**TEXTO EXTRAÍDO**

========

A jurisprudência desta Corte Superior, após o julgamento do Recurso Especial n. 1.977.119/SP, em 16/8/2022, da relatoria do Ministro Rogerio Schietti Cruz, havia se sedimentado no sentido de que os integrantes da guarda municipal teriam função delimitada, não tendo atribuição de policiamento ostensivo, devendo sua atuação se limitar à proteção de bens, serviços e instalações do município.
Assim, somente em situações absolutamente excepcionais a guarda municipal poderia realizar a abordagem de pessoas e a busca pessoal, quando a ação se mostrasse diretamente relacionada à finalidade da corporação. De igual sorte, não haveria óbice a atuação em situação de flagrante delito, em atenção ao art. 301 do Código de Processo Penal. Sobreveio decisão do Supremo Tribunal Federal, na Ação de Descumprimento de Preceito Fundamental n. 995/DF, proferida em 25/8/2023, julgando procedente a ação, "para, nos termos do artigo 144, § 8º, da CF, conceder interpretação conforme à Constituição ao artigo 4º da Lei n. 13.022/2014 e ao artigo 9º da lei n. 13.675/2018 declarando inconstitucional todas as interpretações judiciais que excluem as Guardas Municipais, devidamente criadas e instituídas, como integrantes do Sistema de Segurança Pública".
Nesse contexto, em consonância com o entendimento desta Corte Superior, registrou-se que "as Guardas Municipais têm entre suas atribuições primordiais o poder-dever de prevenir, inibir e coibir, pela presença e vigilância, infrações penais ou administrativas e atos infracionais que atentem contra os bens, serviços e instalações municipais.

========

**DADOS FORNECIDOS**
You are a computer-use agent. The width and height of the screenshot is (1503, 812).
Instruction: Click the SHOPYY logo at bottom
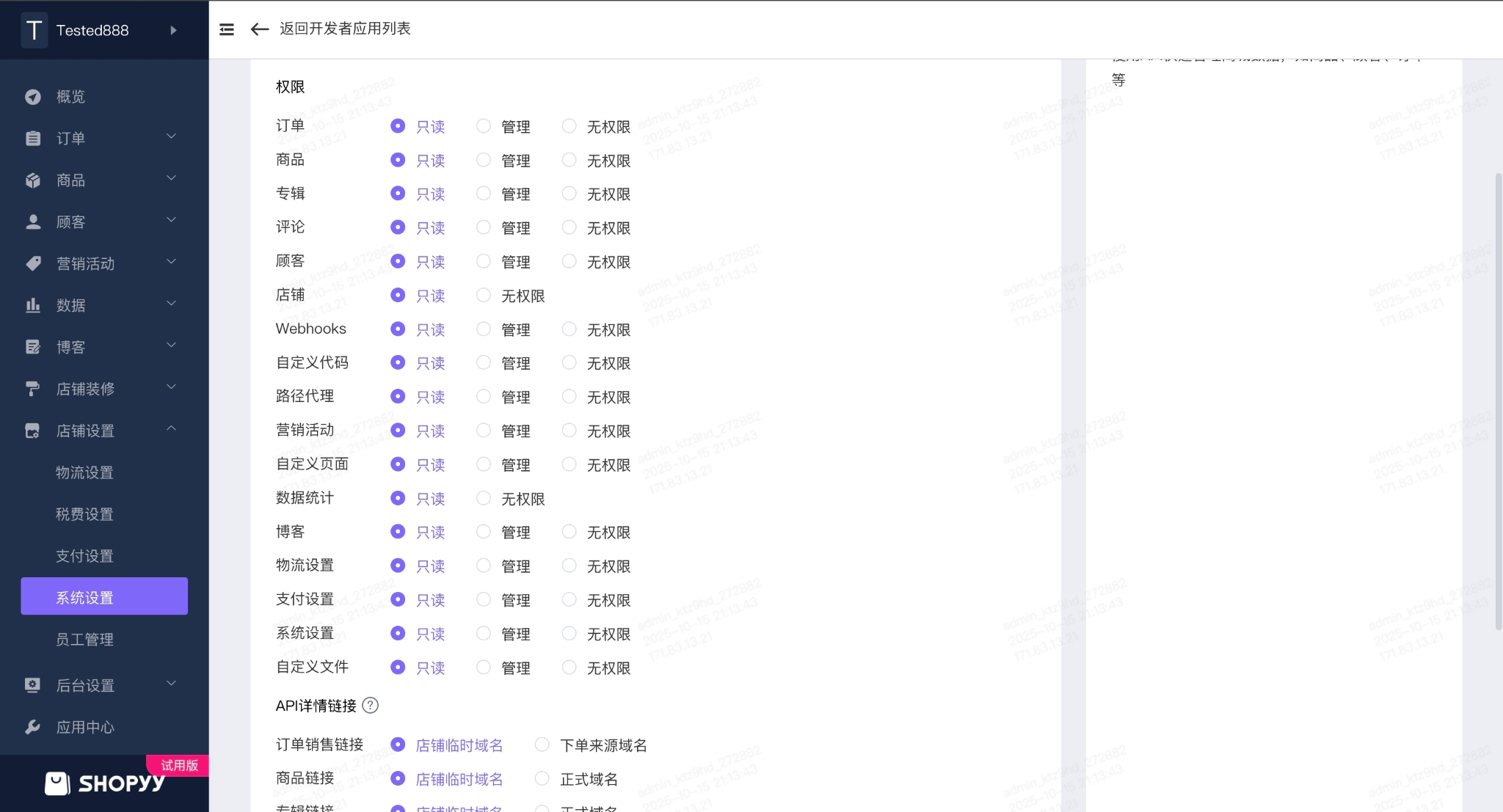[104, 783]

========

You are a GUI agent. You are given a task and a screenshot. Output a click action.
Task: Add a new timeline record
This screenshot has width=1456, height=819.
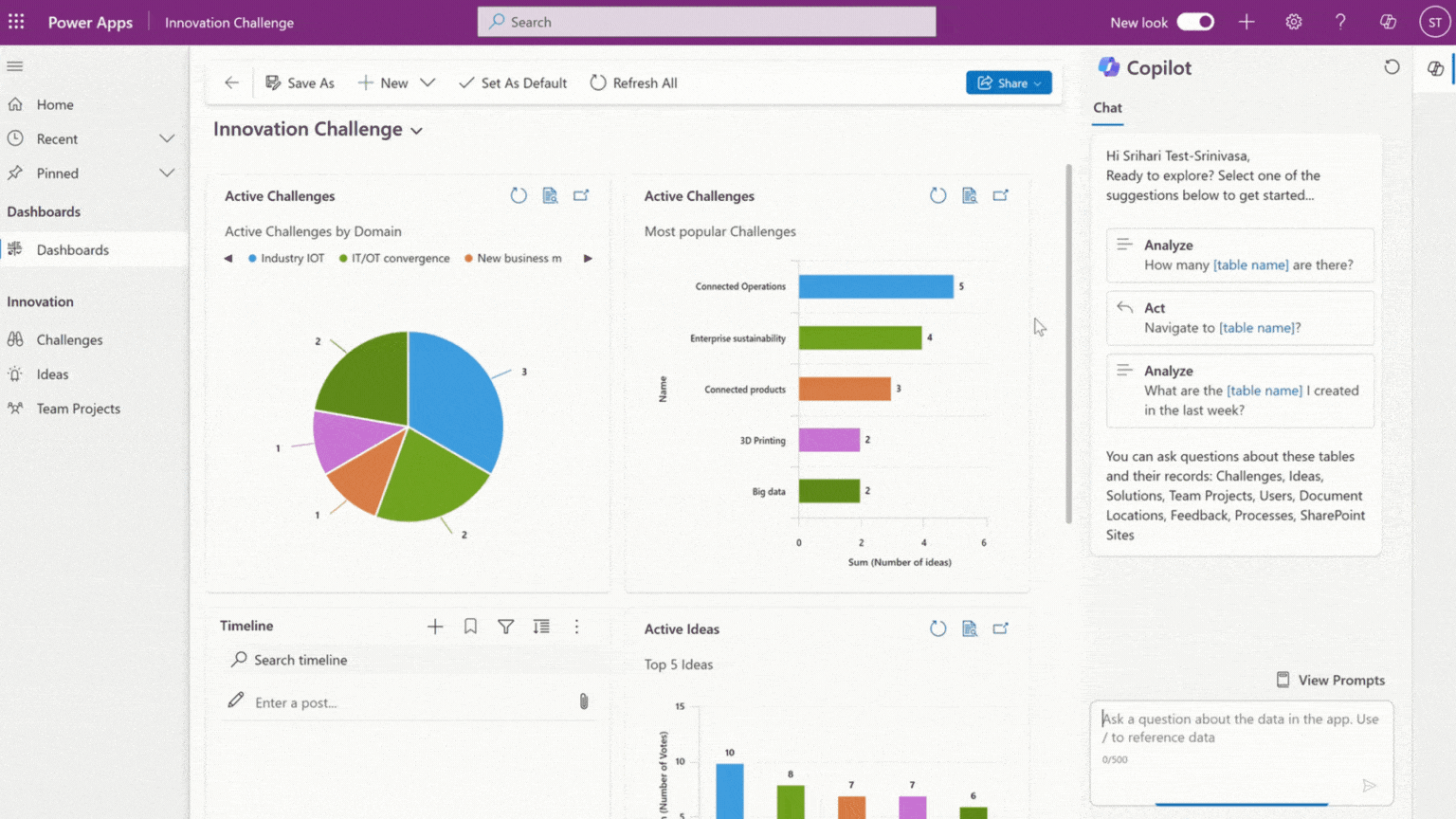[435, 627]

========

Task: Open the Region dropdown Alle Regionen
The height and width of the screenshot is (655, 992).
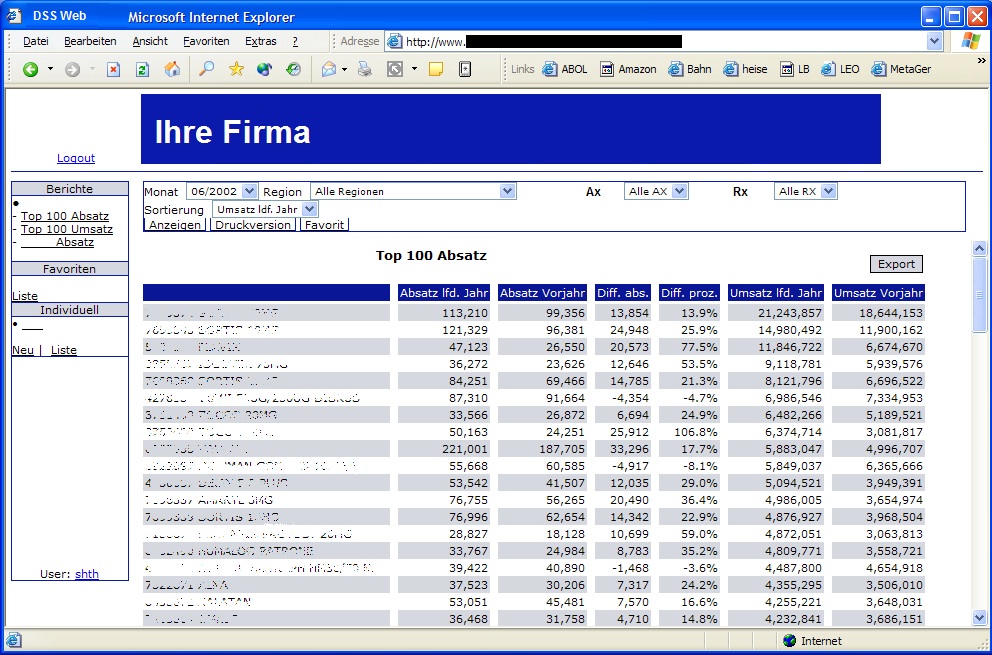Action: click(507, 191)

========

**OBJETO DO EXERCÍCIO**
Resuma em duas frases o trecho sobre a atuação das guardas municipais.

**RESPOSTA**
Após o julgamento do Recurso Especial n. 1.977.119/SP, em 16/8/2022, a jurisprudência da Corte Superior havia se sedimentado no sentido de que a guarda municipal não tem atribuição de policiamento ostensivo e deve limitar-se à proteção de bens, serviços e instalações do município, admitindo-se a abordagem e a busca pessoal apenas em situações absolutamente excepcionais, sem óbice à atuação em flagrante delito. Em 25/8/2023, o Supremo Tribunal Federal, na Ação de Descumprimento de Preceito Fundamental n. 995/DF, declarou inconstitucionais as interpretações judiciais que excluem as Guardas Municipais do Sistema de Segurança Pública, e, nesse contexto, registrou-se que elas têm o poder-dever de prevenir, inibir e coibir infrações penais ou administrativas e atos infracionais que atentem contra os bens, serviços e instalações municipais.